EDA - Jacques Duchateau

Vous aimez les débats politiques télévisés du dimanche ? Vous savez, ces programmes où l’air grave, pétris d’un savoir infini, élus et mandataires refont le monde sur un plateau cerné de caméras ? Enfin, quand on dit refont le monde, c’est une image. Pour l’instant, on dira qu’on se contente de reproduire des schémas préétablis, des comportements qui tiennent du folklore politique. Alors que les réunions qui doivent déboucher sur un budget fédéral se poursuivent, les différentes formations se chamaillent en direct. Ainsi, Écolo s’en est prisà Didier Reynders. Les Verts estimant qu’il n’était pas question que l’ancien président du MR rempile à son poste de ministre au sein du prochain gouvernement. « Si l’on veut changer de cap, il faut aussi changer de ministre », a déclaré le député écolo, Georges Gilkinet. Et paf dans les gencives, l’opposition écolo poursuit dans sa campagne vitriolée contre le trio francophone qui devrait être reconduit au gouvernement fédéral. C’était cousu de fil blanc : les Verts ont été éjectés comme des malpropres des discussions, ils ne vont pas se priver de ruer dans les brancards.
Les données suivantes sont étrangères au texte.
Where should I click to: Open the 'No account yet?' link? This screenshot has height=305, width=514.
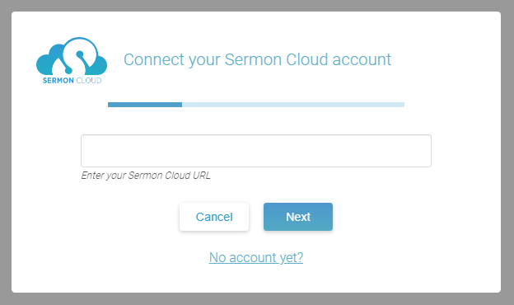tap(256, 257)
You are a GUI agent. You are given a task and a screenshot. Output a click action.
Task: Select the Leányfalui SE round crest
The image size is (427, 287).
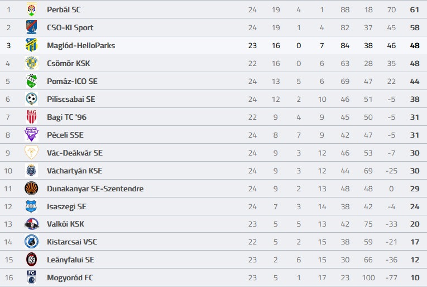tap(31, 260)
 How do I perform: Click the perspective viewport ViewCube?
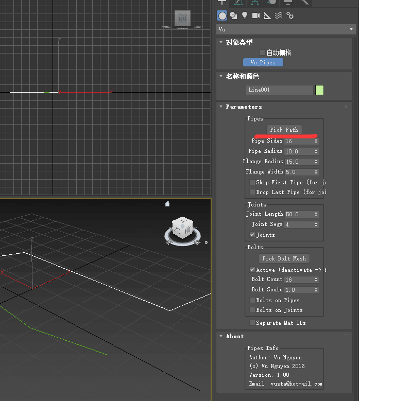coord(181,226)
Là où ça n’a pas manqué de piquant, hier, lors du débat à la RTBF, c’est lorsque Sabine Laruelle a pris la défense de son bleu coreligionnaire Didier Reynders alors qu’on critiquait celui-ci sur le côté faiblard de lutte contre la fraude fiscale. Le sang de la ministre des PME n’a fait qu’un tour et derechef celle-ci s’est insurgée contre le peu d’argent rapporté par la chasse à la fraude… sociale. Sabine Laruelle s’amusant à laisser sous-entendre, façon roquet insidieux, que cette chasse-là n’était pas du ressort du MR au sein du gouvernement. Et que comparativement, la chasse à la fraude fiscale avait été mieux menée que celle contre la fraude sociale. Ambiance, ambiance. Celle que visait par la bande la ministre MR, c’était sa collègue PS Laurette Onkelinx avec qui elle bosse au sein du gouvernement. Avec qui elle devra encore travailler, de près ou de loin, pour l’avenir fédéral du pays. Ces querelles de bac à sable sont lassantes parce qu’elles font ressortir des jeux politiciens complètement mesquins et déplacés par rapport à la crise que nous traversons. Un peu d’esprit d’équipe et de retenue seraient les bienvenus, histoire de faire place aux vrais débats créatifs.